Power Q & A with Anna Veprinska
Q: What is the origin story of the forthcoming poetry collection,Wound Archive?
A: Although a collection of minimalist poems (or one long poem composed of minimalist fragments), Wound Archive has a lengthy origin story. In 2016-2017, I was a Fellow at the Mandel Center for Advanced Holocaust Studies at the Holocaust Memorial Museum in Washington, D.C. I was researching instances of Holocaust survivors reading poems as part of their testimonies and was deeply invested in exploring the place poetry held in survivor testimony. Day in and day out, I was immersed in painful, shattering histories. In the background was also the painful personal history I was living. I had been recently diagnosed with an invisible chronic illness, which had also coincided with the ending of a long-term relationship. Both my academic and personal life were steeped in grief. And I found myself – perhaps unsurprisingly, as writing had always served this role in my life – turning to my own poetry as refuge, as processing, as survival. I began writing one poetic fragment a day.

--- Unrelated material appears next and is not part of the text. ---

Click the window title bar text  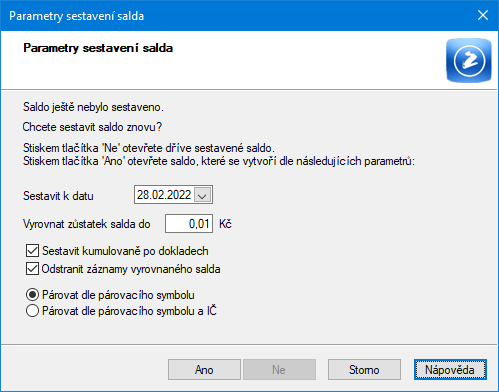click(77, 16)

The collection that emerged by the end of the Fellowship was first titled Light (as in a flashlight in the dark), then A Little Dust (as in W.B. Yeats’s, “Everything exists, everything is true, and the earth is only a little dust under our feet”). At that time, all the poem-fragments were tercets, nods to the haiku form, though they were not exactly that either.
For the next seven years, I prodded and poked at the manuscript. During this period, I sent it out to a few publishers, and it came close to publication, but it wasn’t quite ready. Finally, I saw that Gordon Hill Press / The Porcupine’s Quill had a call for poets with invisible disabilities, and that felt like the right place for the manuscript – a work not only about invisible illness but also one concerned with the blank spaces of the page, with, as one poetic fragment explains, “what language cannot do.” So, in spring of 2024, I overhauled the entire manuscript, focusing especially on form, on the ways in which each fragment needed to stretch into its own structure, not into a preformed mold. The manuscript also came into its current title, an archive of the emotional and physical wounds it documents. And I submitted Wound Archive to Gordon Hill Press / The Porcupine’s Quill. Five days later, it was accepted for publication: both the briefest and lengthiest journey to publishing a book I have had to date. I am grateful to everyone at Gordon Hill Press / The Porcupine’s Quill, especially Jeremy Luke Hill and Shane Neilson, for publishing this work.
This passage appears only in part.